Donald Tusk (ECR), the Polish prime minister, and Helle Thorning-Schmidt (S&D), the Danish Prime Minister, have been linked to the post of European Council President. Reportedly, although Juncker now has a number of scenarios in mind, he must now await the outcome of the two Council posts before confirming his team. As far as the new College of Commissioners is concerned, Belgium, Denmark and Cyprus are the countries that are yet to announce their candidates for Commissioner. In the case of Belgium, the reason for the delay is the ongoing negotiation to form a government.
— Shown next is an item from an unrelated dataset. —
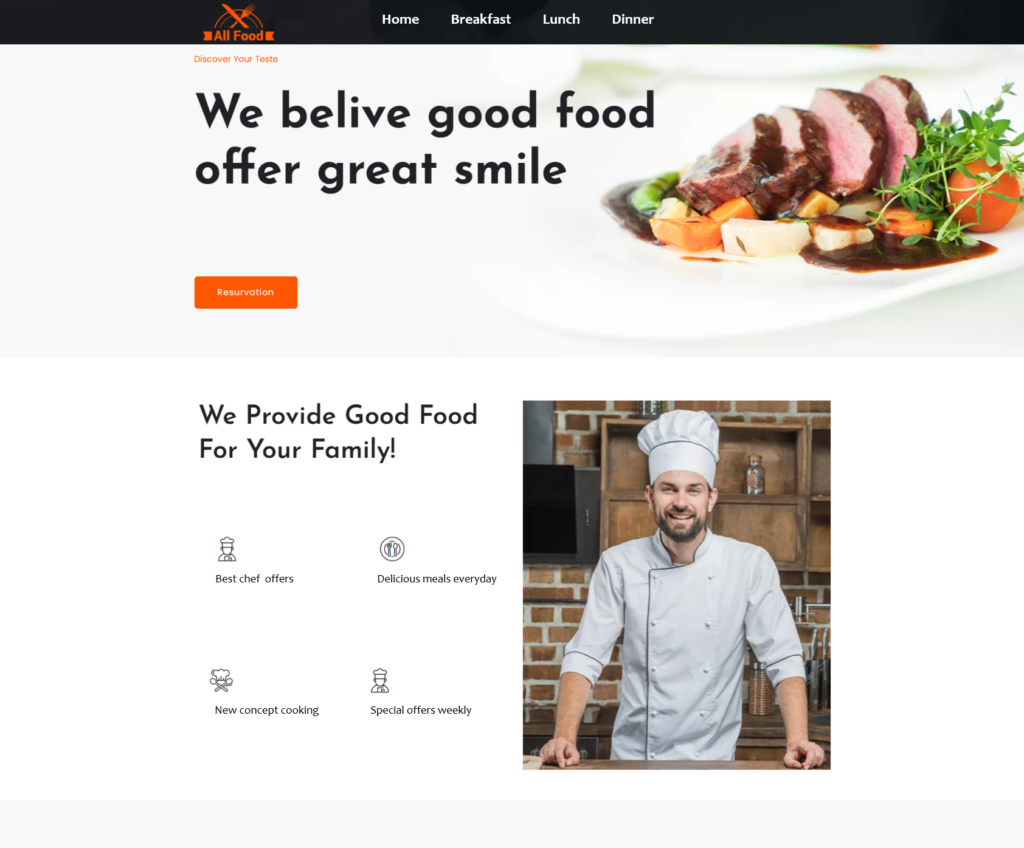This screenshot has width=1024, height=848.
Task: Click the All Food logo
Action: tap(238, 23)
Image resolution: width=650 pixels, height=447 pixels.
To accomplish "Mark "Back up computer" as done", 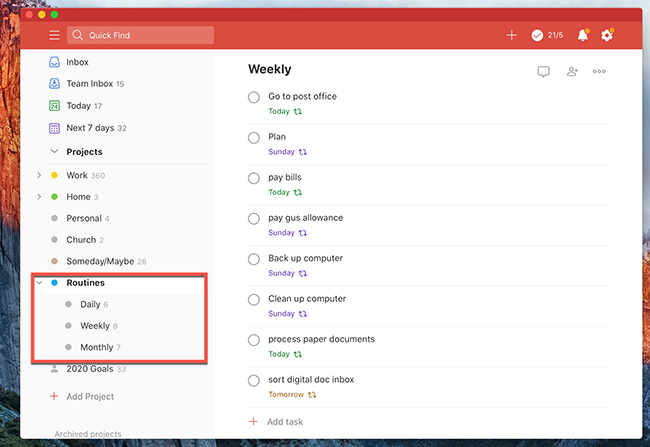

Belgium is getting close to form a centre-right coalition government, in which the parties represented would be the Flemish CD&V (EPP affiliated), the Flemish nationalist NVA, the Flemish liberal Open-VLD, the French-speaking MR (Mouvement Réformateur), also ALDE affiliated. With the clock ticking ahead of Friday’s summit, the most likely Belgian candidates for commissioners are Didiers Reynders from the MR party and Marianne Thyssen, a politician from CD&V. Reportedly though, with only four women so far nominated to be part of the next EU executive, the European Parliament is insisting that the gender balance should be further improved before prospective commissioners face their auditions in the Parliament in September. A gender imbalance will probably favour Marianne Thyssen over Reynders. Other countries are also facing an uphill battle to get their candidates nominated. In the UK press this week, it was claimed that Juncker had to Google Lord Hill, the coalition government nomination, to find out who he was, which does not bode well for the UK securing a leading portfolio.
Finally, in relation to the environment, energy and climate portfolios, NGOs are watching with interest Mr Juncker’s allocation of portfolios. They are also waiting to see how he distributes the lead competence for environmental policy areas like GMOs among the Commission’s departments. A DG Environment source said the current separation of climate and environment into different departments had worked well and should continue, as it had ensured that there were always two pro-environment voices at the Commission table.